EXERCISE BRIEF: Copy the section of the swimmer biography from "Exarchou competed as" up to and including "to the semifinals.", substituting "rounded out" for "closed out".

PROVIDED TEXT:

Angeliki Exarchou (; born August 19, 1985) is a Greek former swimmer, who specialized in breaststroke events. She represented her nation Greece at the 2008 Summer Olympics, and had also collected a total of four medals (one silver and three bronze) in an international competition, spanning two editions of the Mediterranean Games (2005 and 2009). Exarchou also dipped under a 1:10 barrier to set a Greek record of 1:08.99 in the 100 m breaststroke at the 2009 Mediterranean Games in Pescara, Italy.

Exarchou competed as part of the Greek squad in a breaststroke double at the 2008 Summer Olympics in Beijing. Leading up to the Games, she cleared FINA B-standard entry times of 1:09.35 (100 m breaststroke) and 2:30.05 (200 m breaststroke) at the 2007 Summer Universiade in Bangkok, Thailand. In the 100 m breaststroke, Exarchou raced her steady stretch to sixth place and thirtieth overall by two hundredths of a second (0.02) behind Turkey's Dilara Buse Günaydın in 1:10.47. Three days later, in the 200 m breaststroke, Exarchou closed out the field in heat three to last and thirty-ninth overall by nearly ten seconds behind Belarus' two-time Olympian Inna Kapishina in 2:36.83. failing to advance to the semifinals.

Word and element locating data:
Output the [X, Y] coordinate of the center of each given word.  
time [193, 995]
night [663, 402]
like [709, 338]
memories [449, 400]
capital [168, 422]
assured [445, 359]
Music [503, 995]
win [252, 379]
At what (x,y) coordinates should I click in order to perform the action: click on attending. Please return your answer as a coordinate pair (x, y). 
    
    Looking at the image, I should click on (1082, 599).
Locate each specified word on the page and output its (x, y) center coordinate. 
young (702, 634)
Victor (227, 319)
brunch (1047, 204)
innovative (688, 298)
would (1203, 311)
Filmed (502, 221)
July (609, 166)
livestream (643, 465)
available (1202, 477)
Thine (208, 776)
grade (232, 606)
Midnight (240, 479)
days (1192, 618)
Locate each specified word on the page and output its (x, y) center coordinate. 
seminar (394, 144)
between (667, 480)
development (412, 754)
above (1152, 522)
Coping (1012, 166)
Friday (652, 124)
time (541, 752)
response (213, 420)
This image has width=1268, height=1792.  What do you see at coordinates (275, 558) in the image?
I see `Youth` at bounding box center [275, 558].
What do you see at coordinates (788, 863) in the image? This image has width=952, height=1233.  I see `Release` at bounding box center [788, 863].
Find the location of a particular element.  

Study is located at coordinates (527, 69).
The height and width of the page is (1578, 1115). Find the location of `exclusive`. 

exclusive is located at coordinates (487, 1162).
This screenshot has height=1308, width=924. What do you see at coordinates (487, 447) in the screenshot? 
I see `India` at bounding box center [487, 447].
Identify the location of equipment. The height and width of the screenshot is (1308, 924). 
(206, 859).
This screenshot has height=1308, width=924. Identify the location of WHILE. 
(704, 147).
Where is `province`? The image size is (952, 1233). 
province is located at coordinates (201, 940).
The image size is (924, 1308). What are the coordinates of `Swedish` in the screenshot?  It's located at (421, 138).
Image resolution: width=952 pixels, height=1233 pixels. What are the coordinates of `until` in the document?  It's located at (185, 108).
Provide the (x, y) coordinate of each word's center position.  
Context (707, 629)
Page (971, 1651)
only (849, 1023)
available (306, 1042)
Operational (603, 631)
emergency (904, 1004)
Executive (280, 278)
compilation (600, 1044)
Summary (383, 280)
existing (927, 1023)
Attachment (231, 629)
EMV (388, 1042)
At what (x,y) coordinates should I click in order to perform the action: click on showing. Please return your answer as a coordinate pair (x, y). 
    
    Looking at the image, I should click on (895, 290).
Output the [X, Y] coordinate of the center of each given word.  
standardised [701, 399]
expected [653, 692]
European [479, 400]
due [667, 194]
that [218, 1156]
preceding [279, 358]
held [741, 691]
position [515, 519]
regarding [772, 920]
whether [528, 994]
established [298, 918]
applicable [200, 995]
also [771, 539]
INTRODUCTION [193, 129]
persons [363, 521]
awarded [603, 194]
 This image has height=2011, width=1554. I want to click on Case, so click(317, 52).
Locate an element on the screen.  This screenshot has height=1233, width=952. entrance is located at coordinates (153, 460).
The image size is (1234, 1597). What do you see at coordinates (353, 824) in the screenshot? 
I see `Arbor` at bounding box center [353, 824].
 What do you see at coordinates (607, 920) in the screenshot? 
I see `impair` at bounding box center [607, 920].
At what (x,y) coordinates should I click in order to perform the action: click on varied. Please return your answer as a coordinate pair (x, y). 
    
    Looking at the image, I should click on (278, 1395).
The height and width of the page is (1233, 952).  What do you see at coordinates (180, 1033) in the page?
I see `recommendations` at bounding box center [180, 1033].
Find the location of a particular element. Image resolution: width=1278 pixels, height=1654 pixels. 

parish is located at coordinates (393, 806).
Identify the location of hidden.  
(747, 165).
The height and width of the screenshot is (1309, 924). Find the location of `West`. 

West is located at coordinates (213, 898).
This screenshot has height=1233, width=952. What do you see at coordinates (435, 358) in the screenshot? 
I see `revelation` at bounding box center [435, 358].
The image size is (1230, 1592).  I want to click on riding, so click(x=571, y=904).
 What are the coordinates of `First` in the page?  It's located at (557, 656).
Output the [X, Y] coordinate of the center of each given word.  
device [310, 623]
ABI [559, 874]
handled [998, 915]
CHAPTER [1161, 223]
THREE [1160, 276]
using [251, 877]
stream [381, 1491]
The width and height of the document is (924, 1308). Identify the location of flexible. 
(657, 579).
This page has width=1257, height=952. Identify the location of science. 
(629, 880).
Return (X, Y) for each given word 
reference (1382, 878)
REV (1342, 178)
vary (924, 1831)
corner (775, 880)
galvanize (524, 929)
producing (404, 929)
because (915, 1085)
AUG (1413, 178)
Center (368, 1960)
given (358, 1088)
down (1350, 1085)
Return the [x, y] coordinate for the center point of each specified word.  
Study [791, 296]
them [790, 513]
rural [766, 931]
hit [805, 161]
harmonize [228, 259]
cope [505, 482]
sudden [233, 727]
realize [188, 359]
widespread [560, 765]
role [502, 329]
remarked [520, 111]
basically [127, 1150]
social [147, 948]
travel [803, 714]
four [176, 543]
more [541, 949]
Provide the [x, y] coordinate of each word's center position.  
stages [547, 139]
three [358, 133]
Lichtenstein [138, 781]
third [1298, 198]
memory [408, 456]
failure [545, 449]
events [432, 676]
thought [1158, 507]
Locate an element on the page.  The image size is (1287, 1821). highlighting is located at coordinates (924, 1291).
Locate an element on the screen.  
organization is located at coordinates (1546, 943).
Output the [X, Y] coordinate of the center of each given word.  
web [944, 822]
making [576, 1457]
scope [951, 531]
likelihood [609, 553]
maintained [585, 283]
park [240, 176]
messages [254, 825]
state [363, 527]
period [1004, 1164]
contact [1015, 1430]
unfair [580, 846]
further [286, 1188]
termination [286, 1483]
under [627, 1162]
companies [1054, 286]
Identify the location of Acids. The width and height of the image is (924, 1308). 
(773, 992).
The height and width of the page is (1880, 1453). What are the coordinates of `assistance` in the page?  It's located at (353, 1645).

SOLUTION FOR THIS TASK:
Exarchou competed as part of the Greek squad in a breaststroke double at the 2008 Summer Olympics in Beijing. Leading up to the Games, she cleared FINA B-standard entry times of 1:09.35 (100 m breaststroke) and 2:30.05 (200 m breaststroke) at the 2007 Summer Universiade in Bangkok, Thailand. In the 100 m breaststroke, Exarchou raced her steady stretch to sixth place and thirtieth overall by two hundredths of a second (0.02) behind Turkey's Dilara Buse Günaydın in 1:10.47. Three days later, in the 200 m breaststroke, Exarchou rounded out the field in heat three to last and thirty-ninth overall by nearly ten seconds behind Belarus' two-time Olympian Inna Kapishina in 2:36.83. failing to advance to the semifinals.